= Beginning of Section =
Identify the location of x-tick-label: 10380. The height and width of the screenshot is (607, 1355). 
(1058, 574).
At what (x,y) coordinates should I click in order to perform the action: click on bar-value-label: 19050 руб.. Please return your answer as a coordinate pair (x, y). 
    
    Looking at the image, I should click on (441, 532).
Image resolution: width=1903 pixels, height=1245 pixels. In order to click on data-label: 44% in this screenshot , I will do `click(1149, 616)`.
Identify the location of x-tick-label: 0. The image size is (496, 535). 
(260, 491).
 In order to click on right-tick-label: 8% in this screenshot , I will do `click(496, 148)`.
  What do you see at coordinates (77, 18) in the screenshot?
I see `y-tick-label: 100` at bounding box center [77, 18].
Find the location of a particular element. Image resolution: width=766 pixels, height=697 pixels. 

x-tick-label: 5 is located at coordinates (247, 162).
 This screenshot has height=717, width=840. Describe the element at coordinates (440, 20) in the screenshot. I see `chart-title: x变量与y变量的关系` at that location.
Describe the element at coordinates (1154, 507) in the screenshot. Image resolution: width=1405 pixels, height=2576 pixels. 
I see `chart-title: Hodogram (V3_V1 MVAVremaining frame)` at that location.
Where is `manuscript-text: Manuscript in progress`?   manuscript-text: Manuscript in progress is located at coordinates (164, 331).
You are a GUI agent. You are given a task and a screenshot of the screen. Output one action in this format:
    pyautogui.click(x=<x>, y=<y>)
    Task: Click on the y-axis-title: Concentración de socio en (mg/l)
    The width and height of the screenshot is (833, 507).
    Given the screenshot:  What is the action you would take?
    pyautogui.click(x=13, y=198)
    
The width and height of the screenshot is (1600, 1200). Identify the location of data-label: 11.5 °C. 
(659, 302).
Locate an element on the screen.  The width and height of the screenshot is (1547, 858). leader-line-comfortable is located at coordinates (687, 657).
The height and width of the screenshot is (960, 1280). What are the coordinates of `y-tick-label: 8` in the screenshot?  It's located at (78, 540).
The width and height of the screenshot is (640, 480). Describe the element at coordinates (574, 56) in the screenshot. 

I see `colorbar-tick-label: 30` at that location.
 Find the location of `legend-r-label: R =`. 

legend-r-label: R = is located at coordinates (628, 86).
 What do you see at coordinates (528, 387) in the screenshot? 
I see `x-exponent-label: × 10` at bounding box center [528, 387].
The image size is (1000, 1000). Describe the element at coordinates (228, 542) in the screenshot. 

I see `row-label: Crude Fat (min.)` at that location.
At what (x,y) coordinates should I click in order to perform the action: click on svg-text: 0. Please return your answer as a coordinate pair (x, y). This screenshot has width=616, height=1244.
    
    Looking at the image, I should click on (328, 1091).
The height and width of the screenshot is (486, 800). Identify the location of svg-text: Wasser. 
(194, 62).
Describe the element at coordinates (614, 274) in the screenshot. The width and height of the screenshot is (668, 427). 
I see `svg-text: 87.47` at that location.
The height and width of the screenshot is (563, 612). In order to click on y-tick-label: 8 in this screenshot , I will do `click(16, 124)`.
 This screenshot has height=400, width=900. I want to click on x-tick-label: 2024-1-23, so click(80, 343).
= End of Section =
Recast the lines from the one with "Find the location of a" to the one with "This screenshot has height=717, width=840." as a Markdown table. Use the columns No. and Line, number each row, and skip blank lines.

| No. | Line |
|---|---|
| 1 | Find the location of a particular element. Image resolution: width=766 pixels, height=697 pixels.  |
| 2 | x-tick-label: 5 is located at coordinates (247, 162). |
| 3 |  This screenshot has height=717, width=840. Describe the element at coordinates (440, 20) in the screenshot. I see `chart-title: x变量与y变量的关系` at that location. |